Big Sales Trigger Soybean Short Covering

Big Sales Trigger Soybean Short Covering

Soybean futures rebound from overnight lows on news of strong exports

Soybean futures looked ready to roll over this morning, but the market got a shot in the arm from the latest export numbers. A strong week of sales and shipments helped beans back off their lows, taking March back towards the key trendline it punctured overnight. That resistance, drawn off November and January lows, comes in around $12.745 today, with the 200-day moving average at $12.765.

Soybean futures rebound from overnight lows on news of strong exports

Total new bookings for the week came in at 61.5 million bushels, including 25.8 million of old crop. Some traders believe the tide was turning toward South America, but Chinese buyers apparently didn't get that memo. They picked up another 10.9 million bushels of 2013 beans and 31.4 million bushels for 2014 crop delivery.

The strong pace keeps total sales and shipments at record levels, with total commitments already 4% above USDA's forecast for the entire marketing year. USDA later this morning announced the sale of another 4.6 million bushels of new crop soybeans to China, under its daily reporting system for large purchases.

Corn business also topped trade expectations, which were modest at best. Net new bookings of 27.3 million bushels included multiple loads taken by Egypt, Taiwan, Japan and Mexico.
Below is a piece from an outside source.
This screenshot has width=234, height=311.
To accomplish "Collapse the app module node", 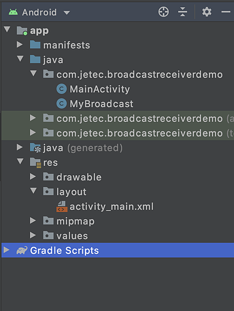I will [7, 30].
China also bought 3 million bushels, despite its ongoing dispute over rejection of a non-approved GMO trait. USDA said 2.5 million bushels rejected by China were redirected to South Korea. The government later announced more business under its daily reporting system, including 5.9 million bushels to Spain, 3.9 million to Japan and 4.7 million to Egypt.

Excluding today's new sales, year-to-date commitments are 1.185 billion bushels, the highest level for this week since 2008.

Wheat sales were the only disappointment in the weekly totals, though at 15.5 million bushels they were better than last week. The trade was looking for a little more on average, though the business beat the rate needed to reach USDA forecast for the marketing year ending May 31. Brazil continues to be a big buyers, though a decrease was noted for China, which was a big buyer of Australian wheat this week.